Considering what we hear about the synthetic effect on a wet clutch, I thought it best to understand the motorcycle clutch before we look at oil. We all know the purpose of a clutch so I don’t think we need to start there, how about we start with the purpose of or the reason behind a wet clutch?  

Proper clutch operation giving you a smooth transfer of power from the engine to the wheels requires friction. Also, the motorcycle clutch spends a lot of time in the “Friction Zone” with our slow speed maneuvers. Friction is heat and heat is an enemy of your clutch. To control the heat, the clutch is immersed in oil. The same oil that lubes and protects your engine also surrounds your clutch and that’s the rub or lack thereof. The clutch requires friction to operate; it doesn’t work with lubrication or the additives. The purpose of the oil on a wet clutch is to cool, not to lubricate.

Oil not classified or specified for a wet clutch and containing improper additives  can be too slick, eliminating the needed friction causing your clutch to slip, glaze and ultimately need replacing before its time. This alone, is a good reason to run a motorcycle rated or approved oil.

After reading a few articles I find motorcycle specific oil typically has a higher level of detergents, and anti-wear additives like zinc and phosphorus. These additives are important in protecting high RPM engines from wear. I also found that automotive manufacturers are requesting these additives be left out of automotive oil. The reason is their extended warranties on the emission systems, (some as long as 10 years / 150,000 miles) claiming that high concentrations of these additives are contaminating their catalytic converters, effecting emissions and ultimately costing the automotive manufactures money. Some motorcycles have a catalytic converter and they will experience the same issues of the auto. The difference is the length of the warranty period. In other words, the motorcycle will no longer be under warranty and the cost is ours, not the manufacturer.

I also read that automotive oils are adding friction modifiers to reduce additional friction trying to offset some of the lost fuel economy from the Governments mandated mixed fuels such as ethanol. I could list these additives and explain their purpose but it would add too much length to the article and chances are, it would just confuse the issue and muddy the water. If you're interested, check out the reference material links below or run your own Google search. There is more information on this subject than you can imagine. 

The more I read, the more it makes the case that specific applications require different additives and the new automotive oils can reduce friction causing the wet clutch to slip.
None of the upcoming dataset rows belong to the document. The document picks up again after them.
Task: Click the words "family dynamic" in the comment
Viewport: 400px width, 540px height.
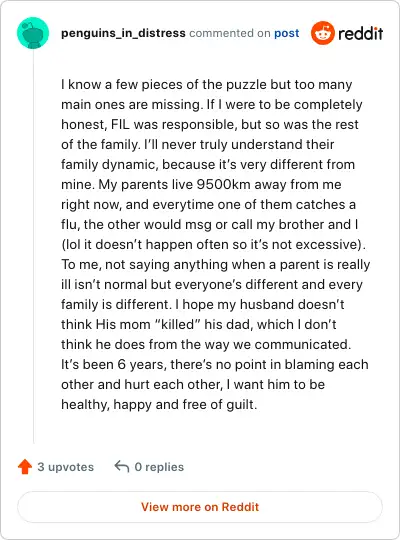Action: click(x=110, y=165)
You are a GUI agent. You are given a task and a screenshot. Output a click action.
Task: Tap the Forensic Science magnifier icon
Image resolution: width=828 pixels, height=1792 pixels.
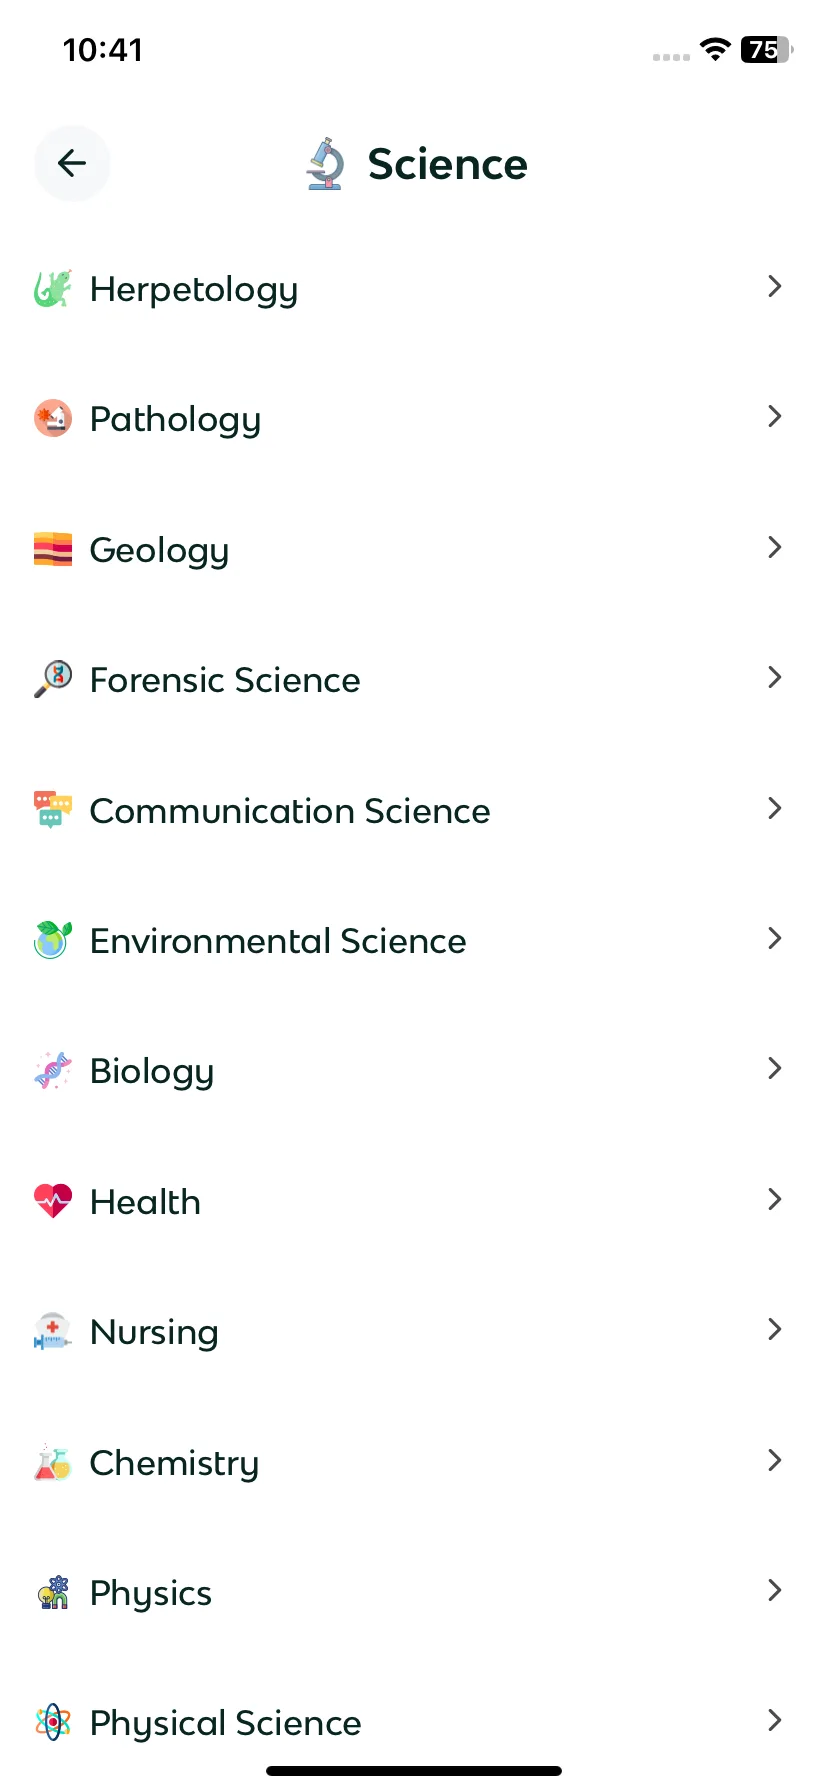[53, 680]
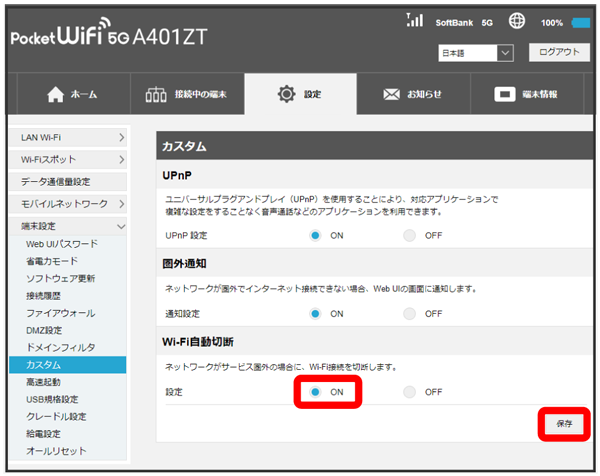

So what classification do we need for our motorcycle with a wet clutch? Bottom line, your owner’s manual should tell you. We are all familiar with the API rating of oil and we should stay within those guidelines. Any outdated classification is superseded or covered under a newer classification.

Now under the “learn something new everyday” category, I had no idea there was another classification to consider. The Japanese Automotive Standards Organization or JASO is the only organization to test oils for a motorcycle with a wet clutch. They have two classifications, JASO-MA and JASO-MB. The MA classification has NO friction modifiers added and the MB classification HAS friction modifiers added. If you use a JASO-MA classified oil you are guaranteed not to have problems with your clutch. If you have an API rating, try to match that as well as the JASO-MA.
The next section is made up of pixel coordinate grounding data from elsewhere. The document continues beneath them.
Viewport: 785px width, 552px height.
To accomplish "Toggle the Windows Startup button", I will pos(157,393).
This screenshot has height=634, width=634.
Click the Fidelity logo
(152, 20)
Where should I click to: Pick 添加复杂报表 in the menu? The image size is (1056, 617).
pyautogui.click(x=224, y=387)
I always thought synthetic oil was slicker than dyno oil due to the manufacturing process and standard additives. I learned this is not the case. The main difference with synthetic oil is that its molecular structure is more uniform which reduces resistance or friction and heat better than an irregular shape and size of dyno oil. I'm guessing this is also why we notice a better shifting transmission with synthetics.

Something I must concede after my research, it’s completely safe and acceptable to run certain synthetic oils in a motorcycle with a wet clutch, depending on the type or classification of that oil. In other words, not all synthetics are created equal. Some synthetic oils have wear inhibitors added that may not be acceptable but with some research you can find an acceptable synthetic option. I’m sure there are several options available but the only synthetic I found to specifically address motorcycle use and the wet clutch issue was Amsoil. If you Google wet clutches and synthetic oil you will be amazed at how much information is available from Amsoil on the subject.
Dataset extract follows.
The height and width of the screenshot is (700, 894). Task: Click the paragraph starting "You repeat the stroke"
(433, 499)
Now that we’ve answered the wet clutch concern it’s time to look at price.

For the price comparison I thought I would use Honda GN4 dyno oil, the new Honda synthetic oil and because Canon Sue sells Amsoil and it will work for our bikes, I’ll use it as a second synthetic option.

     Dyno Oil
     Honda GN4 - $4.58 per quart
    Honda oil filter – $8.99 each
    Total oil change price - $27.31

      Synthetic Oil
     Honda Synthetic HP4S - $7.91 per quart
    Honda oil filter – $8.99 each
    Total oil change price - $40.63

     Synthetic Oil
     Amsoil Synthetic
- $10.95 per quart
    Amsoil oil filter - $16.10 each
    Total oil change price - $59.90

The Honda owners manual suggests with normal operation to change your oil every 7500 miles. Most people believe this to be too long, changing their oil around 5K miles and that’s what we’ll use for this purpose. Amsoil suggests for 4 stroke motorcycle engines to change the oil at 2 times the OEM suggested interval or one year whichever comes first.

For the purposes of this cost comparison I’m going to assume we ride 10K miles per year.

     Dyno Oil                                                                       
     Honda GN4
    Two oil changes - total yearly cost $54.62 
    10K miles ridden – CPM 0.0055

     Synthetic Oil
     Honda Synthetic HP4S
    One oil change - total yearly cost $40.63
    10K miles ridden – CPM 0.0041

     Synthetic Oil
     Amsoil Synthetic
    One oil change - total cost $59.60
    10K miles ridden – CPM 0.0060

Putting this to paper and seeing how close the cost of synthetic is to dyno oil surprises me. However this is using an estimated 10K miles so please keep in mind, any less than a 10K mile oil change or less than 10K miles per year and having to change your synthetic oil prematurely the cost will dramatically increase. With half those miles (5K) dyno drops to a cost of $27.31 with a CPM of 0.0030 and your synthetic price will stay the same.

To estimate your actual yearly cost or cost per mile (CPM) use your own average miles ridden per year.

In conclusion: With additives, such as wear inhibitors and friction reducers commonly added to dyno as well as synthetic oils, I would suggest an oil specified for motorcycle use. Look for the JASO-MA rating as well as the API rating.

Synthetic oil can be a cost effective option as long as you ride 10K miles or more per year.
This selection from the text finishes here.